* ASSIGNMENT *
In the material below, count the lines with the word "Sort" and state that number only.

* RECORD SET *

####################

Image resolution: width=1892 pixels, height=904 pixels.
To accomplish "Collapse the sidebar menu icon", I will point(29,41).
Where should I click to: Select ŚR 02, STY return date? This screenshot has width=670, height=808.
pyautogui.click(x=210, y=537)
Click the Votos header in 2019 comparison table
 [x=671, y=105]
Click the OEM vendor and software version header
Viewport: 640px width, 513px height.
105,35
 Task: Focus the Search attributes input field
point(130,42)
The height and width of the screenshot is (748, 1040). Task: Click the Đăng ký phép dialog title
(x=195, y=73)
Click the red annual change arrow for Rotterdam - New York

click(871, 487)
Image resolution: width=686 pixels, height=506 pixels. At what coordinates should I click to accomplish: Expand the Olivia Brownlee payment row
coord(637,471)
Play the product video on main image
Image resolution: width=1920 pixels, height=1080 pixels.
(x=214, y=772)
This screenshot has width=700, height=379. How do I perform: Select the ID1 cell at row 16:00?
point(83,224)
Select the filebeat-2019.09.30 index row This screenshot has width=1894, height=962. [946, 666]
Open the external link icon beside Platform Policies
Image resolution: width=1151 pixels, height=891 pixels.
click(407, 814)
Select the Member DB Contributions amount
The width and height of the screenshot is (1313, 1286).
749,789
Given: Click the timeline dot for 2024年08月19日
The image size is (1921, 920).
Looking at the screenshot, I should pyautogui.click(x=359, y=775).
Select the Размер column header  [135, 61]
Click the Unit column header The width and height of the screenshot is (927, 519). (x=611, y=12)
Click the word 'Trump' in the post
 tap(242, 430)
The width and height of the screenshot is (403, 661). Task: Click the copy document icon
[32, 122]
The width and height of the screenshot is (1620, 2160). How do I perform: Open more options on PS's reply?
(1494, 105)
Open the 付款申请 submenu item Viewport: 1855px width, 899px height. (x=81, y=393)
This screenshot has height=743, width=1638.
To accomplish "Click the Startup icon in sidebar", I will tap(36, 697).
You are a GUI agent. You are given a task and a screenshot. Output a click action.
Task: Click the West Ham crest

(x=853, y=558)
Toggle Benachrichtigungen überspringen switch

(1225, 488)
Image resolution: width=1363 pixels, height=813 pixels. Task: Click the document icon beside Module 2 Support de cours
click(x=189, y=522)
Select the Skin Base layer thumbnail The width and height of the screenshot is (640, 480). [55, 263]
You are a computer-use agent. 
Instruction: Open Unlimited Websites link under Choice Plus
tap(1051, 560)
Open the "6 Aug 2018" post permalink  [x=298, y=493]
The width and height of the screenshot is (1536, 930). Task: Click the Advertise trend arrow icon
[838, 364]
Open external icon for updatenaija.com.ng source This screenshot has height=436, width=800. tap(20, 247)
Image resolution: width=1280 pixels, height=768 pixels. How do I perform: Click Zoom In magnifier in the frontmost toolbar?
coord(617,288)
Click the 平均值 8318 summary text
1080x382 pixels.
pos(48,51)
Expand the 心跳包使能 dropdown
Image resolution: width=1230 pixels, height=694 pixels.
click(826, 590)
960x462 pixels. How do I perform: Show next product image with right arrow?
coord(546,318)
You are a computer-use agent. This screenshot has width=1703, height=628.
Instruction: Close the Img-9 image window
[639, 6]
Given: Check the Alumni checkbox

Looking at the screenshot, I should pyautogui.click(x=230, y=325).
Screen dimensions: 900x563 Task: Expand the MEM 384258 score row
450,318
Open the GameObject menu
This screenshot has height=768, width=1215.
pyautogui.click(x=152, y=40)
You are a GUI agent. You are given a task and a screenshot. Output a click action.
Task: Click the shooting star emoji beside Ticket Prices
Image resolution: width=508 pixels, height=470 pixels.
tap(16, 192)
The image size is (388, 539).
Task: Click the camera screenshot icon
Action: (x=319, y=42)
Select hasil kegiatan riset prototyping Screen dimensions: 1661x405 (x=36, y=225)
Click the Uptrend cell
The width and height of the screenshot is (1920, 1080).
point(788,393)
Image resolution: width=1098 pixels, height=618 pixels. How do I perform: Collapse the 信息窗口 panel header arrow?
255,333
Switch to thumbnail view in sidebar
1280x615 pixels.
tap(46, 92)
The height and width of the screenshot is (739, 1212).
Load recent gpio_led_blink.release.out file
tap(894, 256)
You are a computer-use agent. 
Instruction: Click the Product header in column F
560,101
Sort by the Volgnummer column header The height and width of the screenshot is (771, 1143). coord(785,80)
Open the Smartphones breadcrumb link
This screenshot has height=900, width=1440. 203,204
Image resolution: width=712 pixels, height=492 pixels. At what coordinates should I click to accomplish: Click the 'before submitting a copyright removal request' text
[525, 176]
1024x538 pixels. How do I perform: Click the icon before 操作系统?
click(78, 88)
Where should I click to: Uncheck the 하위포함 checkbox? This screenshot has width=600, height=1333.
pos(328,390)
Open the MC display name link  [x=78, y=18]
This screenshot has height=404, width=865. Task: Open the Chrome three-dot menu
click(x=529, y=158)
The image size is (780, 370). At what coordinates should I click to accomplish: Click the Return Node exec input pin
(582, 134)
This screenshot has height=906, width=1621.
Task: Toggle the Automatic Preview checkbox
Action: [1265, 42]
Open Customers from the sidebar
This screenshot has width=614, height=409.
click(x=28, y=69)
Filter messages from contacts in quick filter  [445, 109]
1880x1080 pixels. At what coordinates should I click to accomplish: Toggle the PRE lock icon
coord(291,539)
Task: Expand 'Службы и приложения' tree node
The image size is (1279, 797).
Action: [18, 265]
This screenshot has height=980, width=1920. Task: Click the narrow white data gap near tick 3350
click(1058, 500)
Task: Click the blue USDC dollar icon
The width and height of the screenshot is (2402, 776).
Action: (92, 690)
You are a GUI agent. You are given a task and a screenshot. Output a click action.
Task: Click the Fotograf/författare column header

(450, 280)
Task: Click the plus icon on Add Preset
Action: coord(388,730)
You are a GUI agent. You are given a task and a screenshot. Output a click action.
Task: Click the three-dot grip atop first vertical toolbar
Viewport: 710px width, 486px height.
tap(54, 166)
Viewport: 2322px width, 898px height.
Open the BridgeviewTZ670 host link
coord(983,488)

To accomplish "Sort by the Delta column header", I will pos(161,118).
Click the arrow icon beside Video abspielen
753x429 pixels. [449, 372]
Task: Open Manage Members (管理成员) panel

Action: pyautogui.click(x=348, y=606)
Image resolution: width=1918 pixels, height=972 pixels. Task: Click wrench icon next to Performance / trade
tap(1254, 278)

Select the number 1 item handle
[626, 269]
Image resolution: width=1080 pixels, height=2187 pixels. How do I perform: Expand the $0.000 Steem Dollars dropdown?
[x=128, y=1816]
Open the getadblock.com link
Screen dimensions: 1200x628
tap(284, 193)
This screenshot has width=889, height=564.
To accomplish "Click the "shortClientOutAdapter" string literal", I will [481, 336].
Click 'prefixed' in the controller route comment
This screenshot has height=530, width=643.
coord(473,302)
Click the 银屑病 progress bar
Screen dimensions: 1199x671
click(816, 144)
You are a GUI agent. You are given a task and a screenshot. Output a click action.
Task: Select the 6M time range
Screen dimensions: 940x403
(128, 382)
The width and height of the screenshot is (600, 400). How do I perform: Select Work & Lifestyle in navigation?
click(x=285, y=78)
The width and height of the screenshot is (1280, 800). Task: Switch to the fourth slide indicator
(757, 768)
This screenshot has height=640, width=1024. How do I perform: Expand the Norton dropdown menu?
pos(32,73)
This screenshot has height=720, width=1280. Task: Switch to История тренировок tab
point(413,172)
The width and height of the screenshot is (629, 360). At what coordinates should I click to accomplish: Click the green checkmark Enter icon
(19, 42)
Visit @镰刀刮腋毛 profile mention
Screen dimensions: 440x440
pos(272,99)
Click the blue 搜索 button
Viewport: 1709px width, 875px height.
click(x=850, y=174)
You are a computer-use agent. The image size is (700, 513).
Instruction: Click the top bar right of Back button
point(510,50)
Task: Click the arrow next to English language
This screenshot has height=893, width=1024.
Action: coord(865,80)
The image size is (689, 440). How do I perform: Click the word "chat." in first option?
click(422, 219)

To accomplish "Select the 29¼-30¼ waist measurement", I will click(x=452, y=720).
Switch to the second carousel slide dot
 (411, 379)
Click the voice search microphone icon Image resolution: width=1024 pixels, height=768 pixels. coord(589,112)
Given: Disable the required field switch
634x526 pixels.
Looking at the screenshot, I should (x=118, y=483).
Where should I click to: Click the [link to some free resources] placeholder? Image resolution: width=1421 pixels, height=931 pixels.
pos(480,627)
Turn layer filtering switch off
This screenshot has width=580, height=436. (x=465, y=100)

####################

* WRITTEN SOLUTION *
2